Pediatric Dentistry and Anesthesia

Pediatric Dentistry and Anesthesia

Children often need invasive procedures from their pediatric dentist for problems such as cavities and extensive tooth decay. Children needing root canal treatment by the age of two have also come to light. If your child needs help from the pediatric dentist near me who may suggest an invasive procedure like a root canal you may wonder how you will be able to manage the situation.

Children are not cooperative at the dentists’ office even during minor procedures like applying sealants or getting fluoride treatments. Expecting them to sit through the root canal procedure would be similar to asking the child to play dead on the dentist’s chair. Not only would it be difficult but impossible because the child will not be safe and comfortable during the dental procedure and may even need a medication that will put his or her entire body to sleep with their reflexes completely relaxed. To combat such situations dentist in 77099 is fully prepared and can arrange to administer general anesthesia to the child to make them comfortable and permit the dentist to complete extensive treatments needed by the child.

Why Do Pediatric Dentists Recommend Anesthesia?

Dentists in 77099 would have recommended general anesthesia to perform extensive dental treatments only if needed. It is to ensure that your child sleeps through the entire procedure and has no memory of it after it is completed. You may have to remain at the hospital with the child for the better part of the day or until the anesthesia has completely worn off and it is safe for your child to be taken home.

When general anesthesia is suggested certain rules for eating and drinking before the procedure will apply to the child. Some restrictions will also be applicable after the procedure.

General Anesthesia

The pediatric dentist in Houston, TX, will recommend general anesthesia to keep your child safe and comfortable during an extensive dental procedure. The general anesthesia will be administered in the operating room only the procedure he or she is undergoing is complicated and lengthy or the dentist is performing several procedures at the same time. The medications will be administered to your child by the pediatric anesthesiologist who is a specialist in anesthesia for children. The medications provided will make the child sleep soundly during the procedure.

This is a requirement for certain dental procedures and treatments because the anesthetic can make your child’s reflexes relaxed. No pain will be experienced by your child or any memory of the procedure after it is completed.

Before the Procedure

When general anesthesia is recommended important rules for eating and drinking must be followed in the hours before the procedure. You will receive a call from a nurse at the hospital one business day before the procedure to give you instructions about the rules that must be followed. The nurse will provide specific instructions on eating and drinking for your child before the procedure. Some of the instructions that you are likely to receive are the following:

  • Infants below 12 months and the Fed formula for up to 6 hours before the scheduled arrival time.
  • Breastfed babies may be nursed until after four hours before the scheduled arrival time.

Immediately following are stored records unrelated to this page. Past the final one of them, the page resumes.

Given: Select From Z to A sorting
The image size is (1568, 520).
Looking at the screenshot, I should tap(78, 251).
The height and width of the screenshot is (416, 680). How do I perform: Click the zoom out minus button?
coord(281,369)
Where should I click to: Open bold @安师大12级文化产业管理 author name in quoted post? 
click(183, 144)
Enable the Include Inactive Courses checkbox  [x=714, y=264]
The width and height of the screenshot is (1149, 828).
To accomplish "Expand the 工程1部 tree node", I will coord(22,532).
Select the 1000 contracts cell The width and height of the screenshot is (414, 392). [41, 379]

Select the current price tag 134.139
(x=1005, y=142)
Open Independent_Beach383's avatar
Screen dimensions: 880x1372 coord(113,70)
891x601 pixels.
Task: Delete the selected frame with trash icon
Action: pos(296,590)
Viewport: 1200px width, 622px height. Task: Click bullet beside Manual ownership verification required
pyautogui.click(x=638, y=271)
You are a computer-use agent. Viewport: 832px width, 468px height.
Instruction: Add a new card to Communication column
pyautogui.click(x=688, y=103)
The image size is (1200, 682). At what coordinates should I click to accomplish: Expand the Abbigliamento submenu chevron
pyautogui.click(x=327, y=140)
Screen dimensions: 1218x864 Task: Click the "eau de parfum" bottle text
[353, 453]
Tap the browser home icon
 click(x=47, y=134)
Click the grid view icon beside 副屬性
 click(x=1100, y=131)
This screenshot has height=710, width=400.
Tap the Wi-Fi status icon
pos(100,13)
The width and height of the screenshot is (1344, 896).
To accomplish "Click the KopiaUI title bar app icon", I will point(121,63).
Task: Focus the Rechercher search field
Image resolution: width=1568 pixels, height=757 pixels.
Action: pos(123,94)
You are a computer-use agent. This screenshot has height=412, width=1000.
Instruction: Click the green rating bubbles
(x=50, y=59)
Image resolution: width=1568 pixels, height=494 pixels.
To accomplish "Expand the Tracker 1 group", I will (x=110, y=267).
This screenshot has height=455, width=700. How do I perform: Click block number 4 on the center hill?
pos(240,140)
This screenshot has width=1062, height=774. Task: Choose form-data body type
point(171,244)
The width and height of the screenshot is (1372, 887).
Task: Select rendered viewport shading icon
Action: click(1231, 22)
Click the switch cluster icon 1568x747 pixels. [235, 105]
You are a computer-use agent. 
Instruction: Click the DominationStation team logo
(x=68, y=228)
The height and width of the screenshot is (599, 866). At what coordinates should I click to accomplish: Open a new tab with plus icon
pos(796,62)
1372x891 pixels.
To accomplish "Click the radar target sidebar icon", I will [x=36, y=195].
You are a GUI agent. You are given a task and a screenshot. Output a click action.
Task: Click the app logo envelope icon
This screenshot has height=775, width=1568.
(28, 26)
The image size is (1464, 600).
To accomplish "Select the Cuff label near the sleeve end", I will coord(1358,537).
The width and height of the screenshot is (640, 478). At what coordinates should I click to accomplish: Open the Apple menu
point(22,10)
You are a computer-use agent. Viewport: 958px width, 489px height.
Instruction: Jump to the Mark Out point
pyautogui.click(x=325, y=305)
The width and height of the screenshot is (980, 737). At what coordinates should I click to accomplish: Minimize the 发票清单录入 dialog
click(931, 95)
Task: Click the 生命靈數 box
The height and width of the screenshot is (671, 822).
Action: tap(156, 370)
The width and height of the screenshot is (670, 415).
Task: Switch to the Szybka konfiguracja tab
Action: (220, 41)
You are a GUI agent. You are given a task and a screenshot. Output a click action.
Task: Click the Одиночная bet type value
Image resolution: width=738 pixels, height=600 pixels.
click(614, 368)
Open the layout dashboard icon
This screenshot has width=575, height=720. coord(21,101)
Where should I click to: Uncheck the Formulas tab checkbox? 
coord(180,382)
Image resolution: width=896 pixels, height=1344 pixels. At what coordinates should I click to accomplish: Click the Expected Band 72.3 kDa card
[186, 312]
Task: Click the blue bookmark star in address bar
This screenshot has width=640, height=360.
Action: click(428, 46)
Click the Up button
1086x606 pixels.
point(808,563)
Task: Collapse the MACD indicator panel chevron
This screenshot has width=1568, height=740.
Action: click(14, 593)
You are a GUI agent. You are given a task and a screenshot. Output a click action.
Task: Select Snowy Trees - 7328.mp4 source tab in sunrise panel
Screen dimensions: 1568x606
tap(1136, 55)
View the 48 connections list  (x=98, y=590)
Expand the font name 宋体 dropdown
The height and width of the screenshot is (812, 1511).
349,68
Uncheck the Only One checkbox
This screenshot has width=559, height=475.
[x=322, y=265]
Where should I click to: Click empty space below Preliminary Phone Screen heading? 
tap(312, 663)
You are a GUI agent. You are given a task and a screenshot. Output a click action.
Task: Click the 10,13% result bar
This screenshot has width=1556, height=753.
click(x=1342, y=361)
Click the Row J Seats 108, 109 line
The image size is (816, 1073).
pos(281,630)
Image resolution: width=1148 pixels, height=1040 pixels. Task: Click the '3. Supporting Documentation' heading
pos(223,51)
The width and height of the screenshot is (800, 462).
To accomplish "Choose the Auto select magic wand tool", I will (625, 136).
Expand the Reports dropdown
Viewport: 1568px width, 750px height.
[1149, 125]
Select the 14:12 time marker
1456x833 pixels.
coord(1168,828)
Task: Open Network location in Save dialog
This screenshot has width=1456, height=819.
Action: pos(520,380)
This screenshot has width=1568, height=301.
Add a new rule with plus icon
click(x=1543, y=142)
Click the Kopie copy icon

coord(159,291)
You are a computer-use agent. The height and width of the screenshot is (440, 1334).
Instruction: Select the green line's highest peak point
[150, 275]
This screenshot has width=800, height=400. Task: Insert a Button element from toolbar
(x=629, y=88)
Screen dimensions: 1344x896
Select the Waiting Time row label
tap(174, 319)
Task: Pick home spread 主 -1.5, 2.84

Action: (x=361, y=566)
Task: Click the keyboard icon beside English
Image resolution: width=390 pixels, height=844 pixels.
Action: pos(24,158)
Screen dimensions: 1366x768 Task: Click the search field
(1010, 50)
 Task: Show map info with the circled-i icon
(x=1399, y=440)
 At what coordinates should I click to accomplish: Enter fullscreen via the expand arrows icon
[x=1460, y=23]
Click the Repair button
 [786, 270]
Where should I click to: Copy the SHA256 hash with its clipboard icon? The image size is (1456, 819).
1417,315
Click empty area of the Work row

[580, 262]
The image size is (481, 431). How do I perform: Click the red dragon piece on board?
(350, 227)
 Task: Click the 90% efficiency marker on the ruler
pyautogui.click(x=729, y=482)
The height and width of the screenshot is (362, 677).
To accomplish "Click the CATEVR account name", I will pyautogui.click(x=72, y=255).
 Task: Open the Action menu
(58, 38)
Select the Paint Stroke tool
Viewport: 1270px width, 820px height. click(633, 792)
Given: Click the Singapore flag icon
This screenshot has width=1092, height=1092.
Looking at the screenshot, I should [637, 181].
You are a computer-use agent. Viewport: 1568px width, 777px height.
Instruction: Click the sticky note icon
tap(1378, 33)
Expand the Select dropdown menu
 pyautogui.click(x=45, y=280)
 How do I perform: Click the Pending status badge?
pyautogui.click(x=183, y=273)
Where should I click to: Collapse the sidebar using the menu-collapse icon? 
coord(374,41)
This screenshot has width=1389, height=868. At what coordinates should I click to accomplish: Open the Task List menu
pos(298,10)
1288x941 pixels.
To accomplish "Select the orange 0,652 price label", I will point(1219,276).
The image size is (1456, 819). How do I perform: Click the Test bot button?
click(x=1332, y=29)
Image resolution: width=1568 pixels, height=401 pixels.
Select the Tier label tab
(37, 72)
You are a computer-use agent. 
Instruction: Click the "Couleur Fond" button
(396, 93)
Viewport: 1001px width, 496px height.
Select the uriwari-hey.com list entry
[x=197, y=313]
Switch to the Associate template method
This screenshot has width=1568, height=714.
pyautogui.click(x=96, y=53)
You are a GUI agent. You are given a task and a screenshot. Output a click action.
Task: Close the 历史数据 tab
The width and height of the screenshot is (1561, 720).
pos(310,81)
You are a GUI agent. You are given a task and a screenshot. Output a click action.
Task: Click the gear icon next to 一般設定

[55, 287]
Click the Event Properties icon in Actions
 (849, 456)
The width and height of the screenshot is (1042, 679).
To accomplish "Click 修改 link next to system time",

The following instructions are applicable for all children that are scheduled to undergo a procedure with general anesthesia:

  • No solid food to be provided to the child after midnight on the night before the procedure.
  • Two hours before the scheduled arrival time the child may only be given clear liquids such as water and clear juices.
  • Children taking medications for any reason may be given the medication unless restricted by the pediatric dentist.

After your child is registered for the procedure a team member of the anesthesia staff will meet you to take the vital signs of the child and medical history. You will be asked to sign a consent form as a parent or legal guardian before the anesthesia is administered. If your child is scared or anxious he or she may be given special medication to make them relax before the anaesthesiologist meets your to review the medical information of your child and administer and intravenous IV through which the sedation will be started. On your part, you will be requested to remain in the waiting room after your child has fallen asleep.

Watching your child undergo general anesthesia may not be a comfortable experience for you but if your child needs a procedure that requires general anesthesia you may as well listen to the advice provided by the pediatric dentist in Houston, TX and have the procedure completed for the oral and overall well-being of your child.